This Notebook focuses on NLP techniques combined with Keras-built Neural Networks. The idea is to complete end-to-end project and to understand best approaches to text processing with Neural Networks by myself on practice. The tutorial provides vivid understanding of how to prepare the data for a Neural Network with Keras and how to actually implement and run it.
Project description: predict if the review of the film is positive or negative. The dataset is a set of imdb reviews labeled as positive/negative.
It is inspired by a DeepLearning with NLP CrashCourse by Dr. Jason Brownlee.
Import libraries
import pandas as pd
import glob
import numpy as np
import nltk
from nltk.corpus import stopwords
from sklearn.model_selection import train_test_split
from numpy import asarray
from numpy import zeros
from sklearn.feature_extraction.text import CountVectorizer, TfidfVectorizer
import gc
from keras.preprocessing.text import Tokenizer
from keras.preprocessing.sequence import pad_sequences
from keras.layers.embeddings import Embedding
from keras.models import Sequential
from keras.layers import Convolution1D, Conv1D, Flatten, Dropout, Dense, MaxPooling1D
from keras.callbacks import TensorBoard
Get Timestamps
Define a function to display timespent
import datetime
def display_time_spent():
end_time = datetime.datetime.now()
time_spent = (end_time - start_time)
hours, remainder = divmod(time_spent.seconds, 3600)

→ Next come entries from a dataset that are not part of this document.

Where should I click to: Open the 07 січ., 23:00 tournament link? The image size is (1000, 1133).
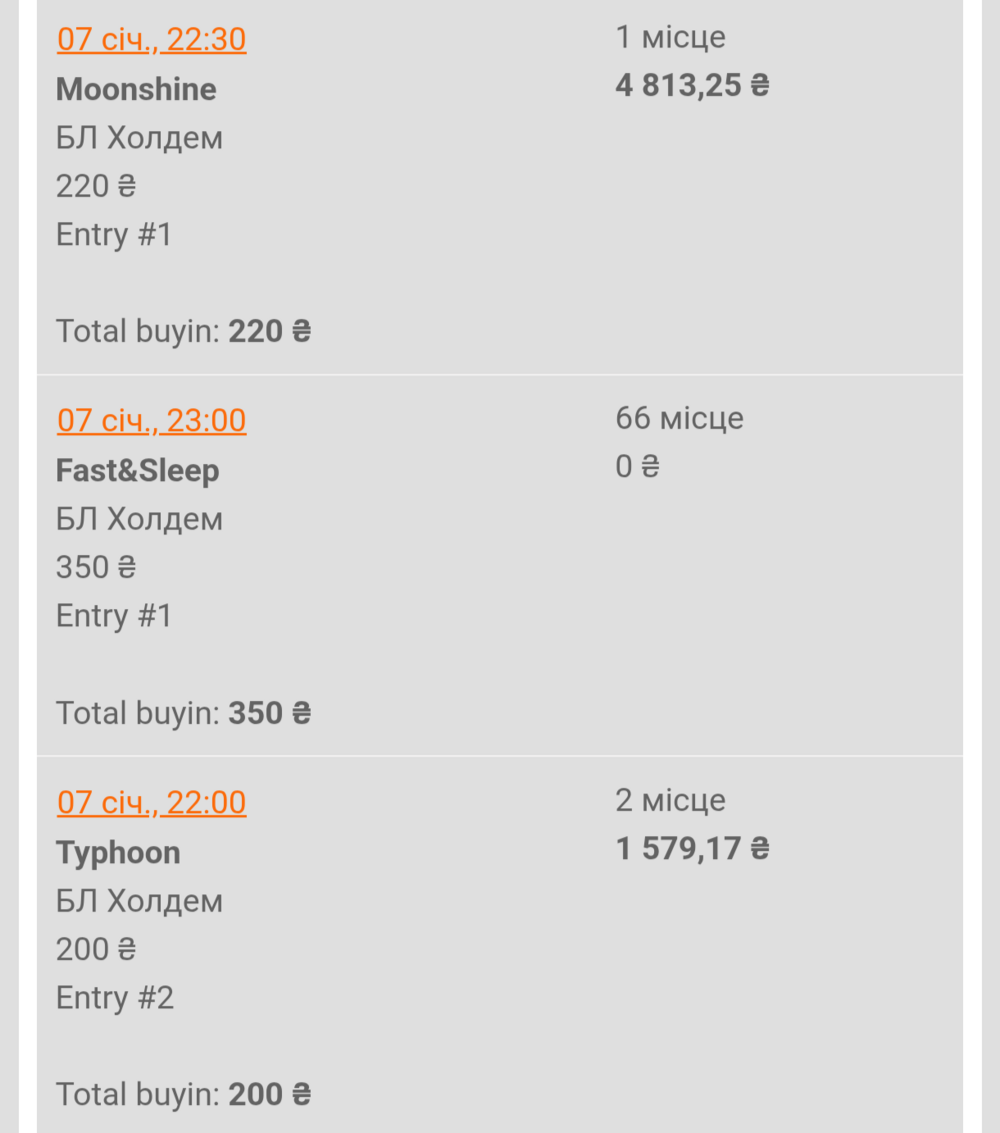click(151, 420)

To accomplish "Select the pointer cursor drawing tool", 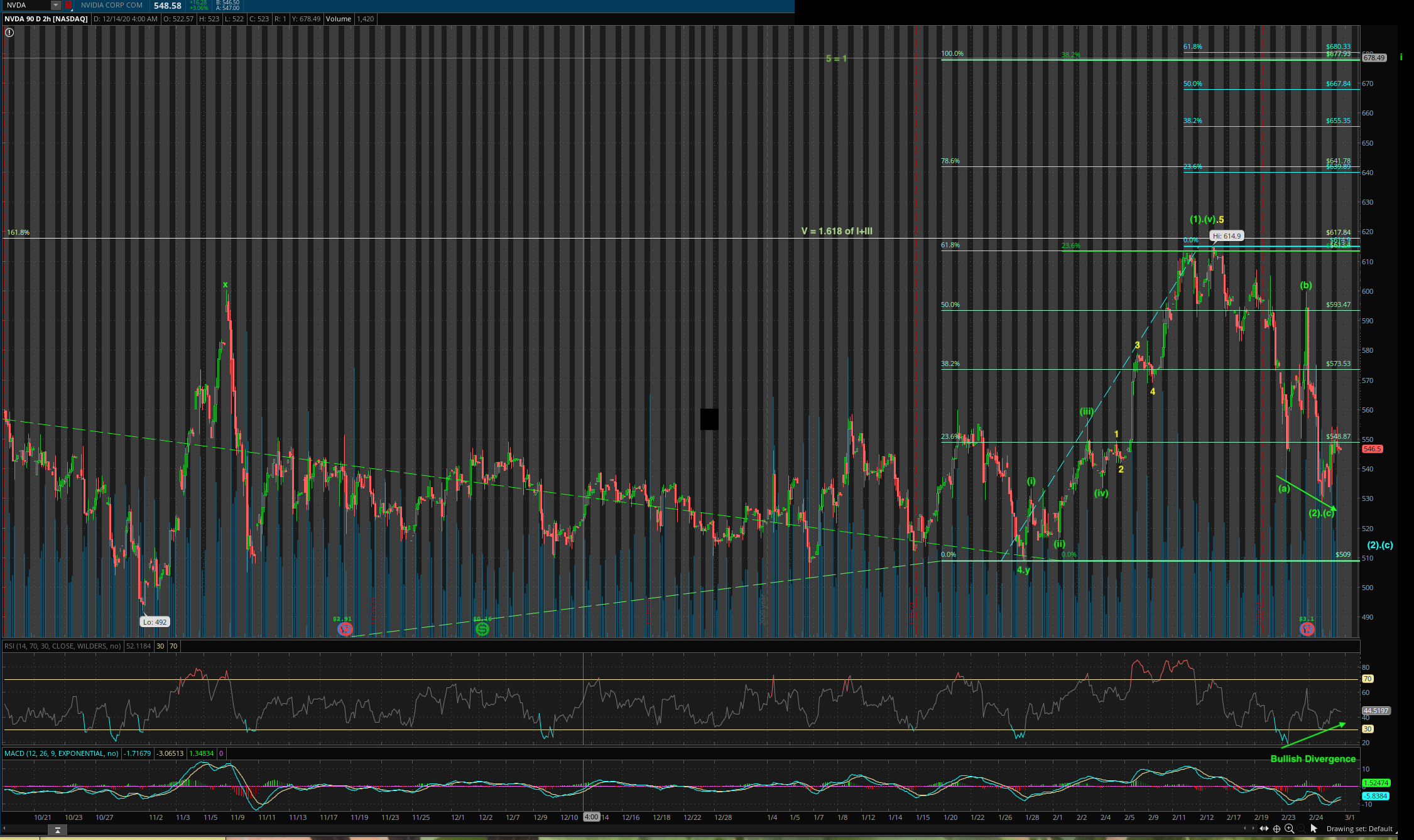I will [1313, 829].
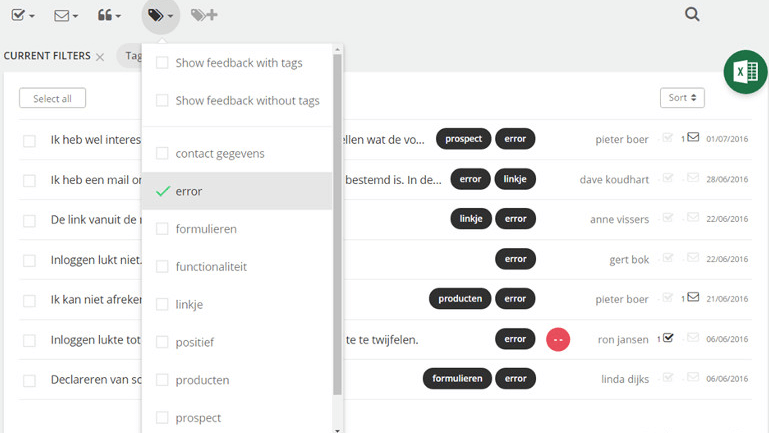769x433 pixels.
Task: Check the 'contact gegevens' tag filter
Action: tap(162, 153)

minutes, seconds = divmod(remainder, 60)
duration_formatted = '%d:%02d:%02d' % (hours, minutes, seconds)
print('Wall time: {}'.format(duration_formatted))
Put this at the start of the block execution
start_time = datetime.datetime.now()
Put this at the end of the block execution
display_time_spent()
Wall time: 0:00:00
Read in Data
The dataset is collection of 1000 positive and 1000 negative imdb reviews. Can be downloaded here.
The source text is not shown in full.